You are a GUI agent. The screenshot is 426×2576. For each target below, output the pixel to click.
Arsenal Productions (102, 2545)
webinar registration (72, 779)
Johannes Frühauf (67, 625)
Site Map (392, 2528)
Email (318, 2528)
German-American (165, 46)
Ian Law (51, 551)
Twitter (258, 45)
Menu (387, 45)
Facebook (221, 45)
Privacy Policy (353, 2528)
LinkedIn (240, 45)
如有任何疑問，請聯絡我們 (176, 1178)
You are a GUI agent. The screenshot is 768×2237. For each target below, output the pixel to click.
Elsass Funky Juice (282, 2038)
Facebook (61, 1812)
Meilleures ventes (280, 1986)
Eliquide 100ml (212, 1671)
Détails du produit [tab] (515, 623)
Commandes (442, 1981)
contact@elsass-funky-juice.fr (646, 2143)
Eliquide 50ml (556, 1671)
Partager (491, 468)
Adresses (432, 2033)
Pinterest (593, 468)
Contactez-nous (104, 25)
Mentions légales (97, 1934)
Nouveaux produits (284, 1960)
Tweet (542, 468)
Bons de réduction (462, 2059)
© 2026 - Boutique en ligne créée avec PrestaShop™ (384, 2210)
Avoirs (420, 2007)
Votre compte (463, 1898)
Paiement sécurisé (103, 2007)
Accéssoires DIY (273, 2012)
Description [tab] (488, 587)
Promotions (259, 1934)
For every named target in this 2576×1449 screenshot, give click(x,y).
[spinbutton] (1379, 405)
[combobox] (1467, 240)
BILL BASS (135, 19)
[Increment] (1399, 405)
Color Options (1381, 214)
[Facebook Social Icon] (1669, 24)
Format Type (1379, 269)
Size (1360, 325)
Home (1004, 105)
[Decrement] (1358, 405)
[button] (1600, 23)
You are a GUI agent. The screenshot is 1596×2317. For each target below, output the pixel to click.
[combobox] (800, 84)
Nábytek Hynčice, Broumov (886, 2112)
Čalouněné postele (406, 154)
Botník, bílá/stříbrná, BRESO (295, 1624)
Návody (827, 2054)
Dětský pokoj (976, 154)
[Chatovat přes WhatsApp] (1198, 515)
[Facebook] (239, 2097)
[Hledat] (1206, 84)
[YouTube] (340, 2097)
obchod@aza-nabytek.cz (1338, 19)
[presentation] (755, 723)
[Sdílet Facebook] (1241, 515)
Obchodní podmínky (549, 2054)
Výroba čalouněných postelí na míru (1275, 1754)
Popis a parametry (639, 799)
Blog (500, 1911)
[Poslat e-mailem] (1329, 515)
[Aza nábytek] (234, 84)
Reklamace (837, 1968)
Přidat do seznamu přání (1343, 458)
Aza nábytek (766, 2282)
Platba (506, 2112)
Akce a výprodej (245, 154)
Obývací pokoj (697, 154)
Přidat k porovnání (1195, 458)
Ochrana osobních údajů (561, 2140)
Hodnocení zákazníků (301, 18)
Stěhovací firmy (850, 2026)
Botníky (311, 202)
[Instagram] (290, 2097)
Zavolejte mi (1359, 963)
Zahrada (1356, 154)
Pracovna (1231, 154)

┄┄┄┄┄┄┄┄┄┄┄┄┄┄┄┄┄┄┄┄

Look over the listing above and copy each line that contains "target".

You are a GUI agent. The screenshot is 426×2576. For each target below, output the pixel to click.
You are a GUI agent. The screenshot is 768×2237. For each target below, output the pixel to click.
For every named target in this 2576×1449 screenshot, give click(x,y).
You are a GUI agent. The screenshot is 1596×2317. For each target below, output the pixel to click.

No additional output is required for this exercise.